[Extracted data entries]
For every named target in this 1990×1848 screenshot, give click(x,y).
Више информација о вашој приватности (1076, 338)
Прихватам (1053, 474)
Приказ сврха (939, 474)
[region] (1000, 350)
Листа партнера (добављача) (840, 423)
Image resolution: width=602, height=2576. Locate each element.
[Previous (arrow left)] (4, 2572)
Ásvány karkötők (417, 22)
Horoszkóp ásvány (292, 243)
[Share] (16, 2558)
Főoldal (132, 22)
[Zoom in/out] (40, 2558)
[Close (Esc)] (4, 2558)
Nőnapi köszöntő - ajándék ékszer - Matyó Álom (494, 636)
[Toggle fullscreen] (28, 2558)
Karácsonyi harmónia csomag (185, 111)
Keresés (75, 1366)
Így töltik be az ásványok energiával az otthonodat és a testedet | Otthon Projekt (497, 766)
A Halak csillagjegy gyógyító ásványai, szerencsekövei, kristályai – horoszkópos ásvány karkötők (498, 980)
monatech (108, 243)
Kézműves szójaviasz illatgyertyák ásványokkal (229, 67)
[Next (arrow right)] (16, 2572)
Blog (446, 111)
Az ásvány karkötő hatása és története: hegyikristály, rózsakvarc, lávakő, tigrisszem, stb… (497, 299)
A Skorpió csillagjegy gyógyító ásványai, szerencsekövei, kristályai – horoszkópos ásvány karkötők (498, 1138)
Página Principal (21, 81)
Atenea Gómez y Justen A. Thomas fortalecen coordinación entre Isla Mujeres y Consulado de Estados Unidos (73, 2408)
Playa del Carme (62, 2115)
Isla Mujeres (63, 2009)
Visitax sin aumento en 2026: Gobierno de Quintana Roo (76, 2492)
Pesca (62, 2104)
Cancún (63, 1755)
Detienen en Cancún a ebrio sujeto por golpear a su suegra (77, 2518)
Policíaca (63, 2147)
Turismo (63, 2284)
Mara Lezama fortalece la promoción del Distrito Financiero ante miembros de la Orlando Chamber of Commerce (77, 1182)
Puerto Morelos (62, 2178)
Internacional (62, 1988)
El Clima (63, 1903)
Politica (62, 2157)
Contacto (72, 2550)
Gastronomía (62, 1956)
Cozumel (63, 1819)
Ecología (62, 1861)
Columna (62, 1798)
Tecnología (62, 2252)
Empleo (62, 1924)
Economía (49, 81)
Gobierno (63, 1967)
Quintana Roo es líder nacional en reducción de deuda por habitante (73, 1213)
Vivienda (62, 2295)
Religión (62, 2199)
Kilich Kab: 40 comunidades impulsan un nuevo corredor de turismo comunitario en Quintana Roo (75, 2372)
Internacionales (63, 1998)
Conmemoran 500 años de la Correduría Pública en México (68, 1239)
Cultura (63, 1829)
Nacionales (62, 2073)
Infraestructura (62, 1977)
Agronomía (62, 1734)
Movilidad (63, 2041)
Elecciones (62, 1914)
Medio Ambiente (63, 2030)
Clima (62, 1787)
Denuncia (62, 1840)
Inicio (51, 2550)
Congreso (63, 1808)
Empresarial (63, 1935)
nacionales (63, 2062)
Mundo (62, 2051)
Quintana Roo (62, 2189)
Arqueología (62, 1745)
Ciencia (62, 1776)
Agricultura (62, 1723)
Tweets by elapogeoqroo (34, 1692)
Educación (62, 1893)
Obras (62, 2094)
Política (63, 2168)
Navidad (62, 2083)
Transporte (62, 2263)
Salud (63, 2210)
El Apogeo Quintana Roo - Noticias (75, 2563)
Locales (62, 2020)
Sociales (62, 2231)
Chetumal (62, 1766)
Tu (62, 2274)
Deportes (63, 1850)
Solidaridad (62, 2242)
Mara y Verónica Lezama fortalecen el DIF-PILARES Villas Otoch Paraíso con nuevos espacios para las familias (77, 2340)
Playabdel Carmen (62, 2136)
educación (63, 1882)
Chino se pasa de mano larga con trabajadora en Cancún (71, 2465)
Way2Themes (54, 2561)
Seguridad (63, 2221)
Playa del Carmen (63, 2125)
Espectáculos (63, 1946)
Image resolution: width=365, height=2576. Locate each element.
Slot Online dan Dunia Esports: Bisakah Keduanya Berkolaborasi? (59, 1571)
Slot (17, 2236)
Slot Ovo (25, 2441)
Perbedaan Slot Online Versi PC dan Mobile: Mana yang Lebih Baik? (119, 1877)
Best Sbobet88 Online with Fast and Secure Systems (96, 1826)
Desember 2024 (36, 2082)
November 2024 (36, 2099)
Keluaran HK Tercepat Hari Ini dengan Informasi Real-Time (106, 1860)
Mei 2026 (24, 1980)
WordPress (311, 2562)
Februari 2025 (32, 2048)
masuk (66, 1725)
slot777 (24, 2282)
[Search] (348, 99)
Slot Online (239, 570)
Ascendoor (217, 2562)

(Task description) A word-for-word copy of the data is the expected answer.

(Output for this exercise)
For every named target in this 1990×1848 screenshot, give click(x,y).
Више информација о вашој приватности (1076, 338)
Прихватам (1053, 474)
Приказ сврха (939, 474)
[region] (1000, 350)
Листа партнера (добављача) (840, 423)
Image resolution: width=602, height=2576. Locate each element.
[Previous (arrow left)] (4, 2572)
Ásvány karkötők (417, 22)
Horoszkóp ásvány (292, 243)
[Share] (16, 2558)
Főoldal (132, 22)
[Zoom in/out] (40, 2558)
[Close (Esc)] (4, 2558)
Nőnapi köszöntő - ajándék ékszer - Matyó Álom (494, 636)
[Toggle fullscreen] (28, 2558)
Karácsonyi harmónia csomag (185, 111)
Keresés (75, 1366)
Így töltik be az ásványok energiával az otthonodat és a testedet | Otthon Projekt (497, 766)
A Halak csillagjegy gyógyító ásványai, szerencsekövei, kristályai – horoszkópos ásvány karkötők (498, 980)
monatech (108, 243)
Kézműves szójaviasz illatgyertyák ásványokkal (229, 67)
[Next (arrow right)] (16, 2572)
Blog (446, 111)
Az ásvány karkötő hatása és története: hegyikristály, rózsakvarc, lávakő, tigrisszem, stb… (497, 299)
A Skorpió csillagjegy gyógyító ásványai, szerencsekövei, kristályai – horoszkópos ásvány karkötők (498, 1138)
Página Principal (21, 81)
Atenea Gómez y Justen A. Thomas fortalecen coordinación entre Isla Mujeres y Consulado de Estados Unidos (73, 2408)
Playa del Carme (62, 2115)
Isla Mujeres (63, 2009)
Visitax sin aumento en 2026: Gobierno de Quintana Roo (76, 2492)
Pesca (62, 2104)
Cancún (63, 1755)
Detienen en Cancún a ebrio sujeto por golpear a su suegra (77, 2518)
Policíaca (63, 2147)
Turismo (63, 2284)
Mara Lezama fortalece la promoción del Distrito Financiero ante miembros de la Orlando Chamber of Commerce (77, 1182)
Puerto Morelos (62, 2178)
Internacional (62, 1988)
El Clima (63, 1903)
Politica (62, 2157)
Contacto (72, 2550)
Gastronomía (62, 1956)
Cozumel (63, 1819)
Ecología (62, 1861)
Columna (62, 1798)
Tecnología (62, 2252)
Empleo (62, 1924)
Economía (49, 81)
Gobierno (63, 1967)
Quintana Roo es líder nacional en reducción de deuda por habitante (73, 1213)
Vivienda (62, 2295)
Religión (62, 2199)
Kilich Kab: 40 comunidades impulsan un nuevo corredor de turismo comunitario en Quintana Roo (75, 2372)
Internacionales (63, 1998)
Conmemoran 500 años de la Correduría Pública en México (68, 1239)
Cultura (63, 1829)
Nacionales (62, 2073)
Infraestructura (62, 1977)
Agronomía (62, 1734)
Movilidad (63, 2041)
Elecciones (62, 1914)
Medio Ambiente (63, 2030)
Clima (62, 1787)
Denuncia (62, 1840)
Inicio (51, 2550)
Congreso (63, 1808)
Empresarial (63, 1935)
nacionales (63, 2062)
Mundo (62, 2051)
Quintana Roo (62, 2189)
Arqueología (62, 1745)
Ciencia (62, 1776)
Agricultura (62, 1723)
Tweets by elapogeoqroo (34, 1692)
Educación (62, 1893)
Obras (62, 2094)
Política (63, 2168)
Navidad (62, 2083)
Transporte (62, 2263)
Salud (63, 2210)
El Apogeo Quintana Roo - Noticias (75, 2563)
Locales (62, 2020)
Sociales (62, 2231)
Chetumal (62, 1766)
Tu (62, 2274)
Deportes (63, 1850)
Solidaridad (62, 2242)
Mara y Verónica Lezama fortalecen el DIF-PILARES Villas Otoch Paraíso con nuevos espacios para las familias (77, 2340)
Playabdel Carmen (62, 2136)
educación (63, 1882)
Chino se pasa de mano larga con trabajadora en Cancún (71, 2465)
Way2Themes (54, 2561)
Seguridad (63, 2221)
Playa del Carmen (63, 2125)
Espectáculos (63, 1946)
Image resolution: width=365, height=2576. Locate each element.
Slot Online dan Dunia Esports: Bisakah Keduanya Berkolaborasi? (59, 1571)
Slot (17, 2236)
Slot Ovo (25, 2441)
Perbedaan Slot Online Versi PC dan Mobile: Mana yang Lebih Baik? (119, 1877)
Best Sbobet88 Online with Fast and Secure Systems (96, 1826)
Desember 2024 (36, 2082)
November 2024 (36, 2099)
Keluaran HK Tercepat Hari Ini dengan Informasi Real-Time (106, 1860)
Mei 2026 (24, 1980)
WordPress (311, 2562)
Februari 2025 (32, 2048)
masuk (66, 1725)
slot777 (24, 2282)
[Search] (348, 99)
Slot Online (239, 570)
Ascendoor (217, 2562)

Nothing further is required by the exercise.